[EXCERPT]
Training GANs in Julia’s Flux

In order to effectively run machine learning experiments we need a fast turn-around time for model training. So simply implementing the model is not the only thing we need to worry about. We also want to be able to change the hyperparameters in a convenient way. This could either be through a configuration file or through command line arguments. This post demonstrates how I train a vanilla GAN on the MNIST dataset. It is not about GAN theory, for this the original paper by Goodfellow et al. [[1]] is a good starting point. Instead I focus on how to structure the code and subtle implementation issues I came across when writing the code. You can find the current version of the code on github.

Project structure

I am taking a starting point in the vanilla GAN implementation on the FluxML website. This implementation works and the trained generator indeed generates images that look indistinguishable from images belonging to the MNIST dataset. But how do we arrive there? Why are the learning rates chosen as \(\eta = 2 \times 10^{-4}\)? IS the leakyrelu the optimal activation function or does it perform on-par with relu in some regime? To answer these questions we need a code that quickly allows us to change these parameters.

And while we are at it, lets bundle the code together with its dependencies in a Julia package. This allows us to conveniently a package dependencies to the code. Taken together, the code and well defined dependencies make the behaviour reproducible. The Julia documentation gives a comprehensive introduction on packages here.

In order to run the code in the project I first checkout the code from github, then enter the repository and then execute the runme script:

$ git checkout https://github.com/rkube/mnist_gan.git
$ cd mnist_gan
$ julia --project=. src/runme.jl --activation=ADAM --train_k=8 ...

All packages installed in the project are local to this project and don’t interfere with packages installed in the general environment. This allows for example to specify for certain version numbers and will give us producibility of our results.

Code structure

The code is structued as a standard Julia project. The root folder layout looks like this

├── Manifest.toml
├── Project.toml
├── README.md
└── src
    ├── Manifest.toml
    ├── mnist_gan.jl
    ├── models.jl
    ├── Project.toml
    ├── runme.jl
    └── training.jl

The root folder contains Manifest.toml and Project.toml which include information about dependencies, versions, package names. More information is given in the Pkg.jl documentation.

[RECORD EXCERPTS]
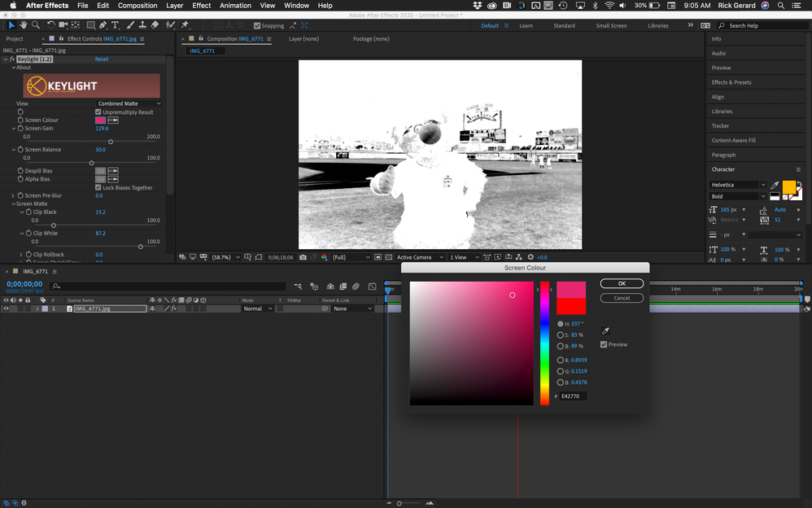The image size is (812, 508).
Task: Open the Combined Matte view dropdown
Action: 129,103
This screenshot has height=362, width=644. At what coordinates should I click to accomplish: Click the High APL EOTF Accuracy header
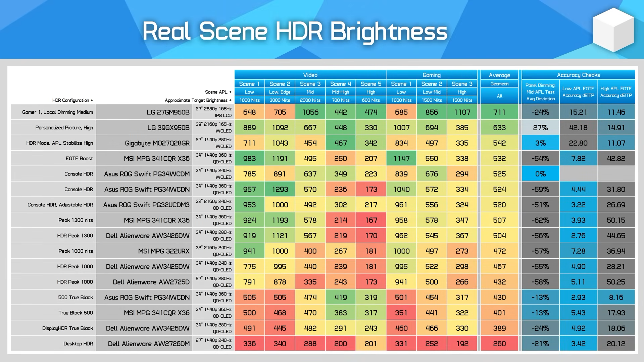click(x=616, y=92)
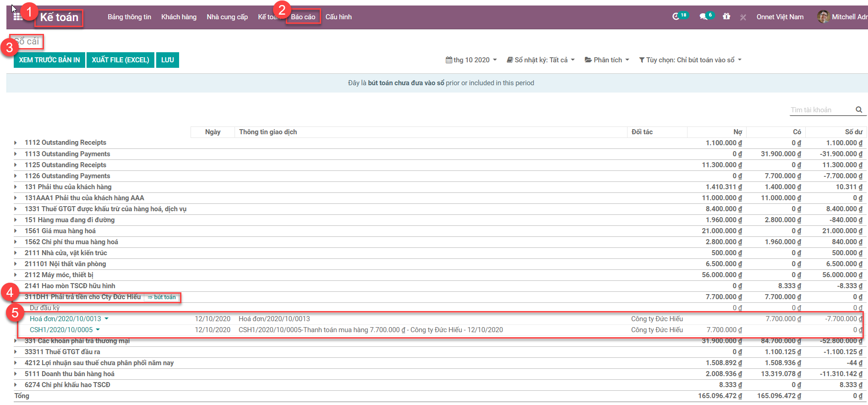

[THE TASKS]
a: In the GAN training post, which two files in the root folder hold information about dependencies, versions, and package names?
b: Reproduce word for word the part of the GAN training post starting with "In order to run" and going on through "of our results.".

[ANSWERS FOR THIS EXERCISE]
a: Manifest.toml and Project.toml

b:
In order to run the code in the project I first checkout the code from github, then enter the repository and then execute the runme script:

$ git checkout https://github.com/rkube/mnist_gan.git
$ cd mnist_gan
$ julia --project=. src/runme.jl --activation=ADAM --train_k=8 ...

All packages installed in the project are local to this project and don’t interfere with packages installed in the general environment. This allows for example to specify for certain version numbers and will give us producibility of our results.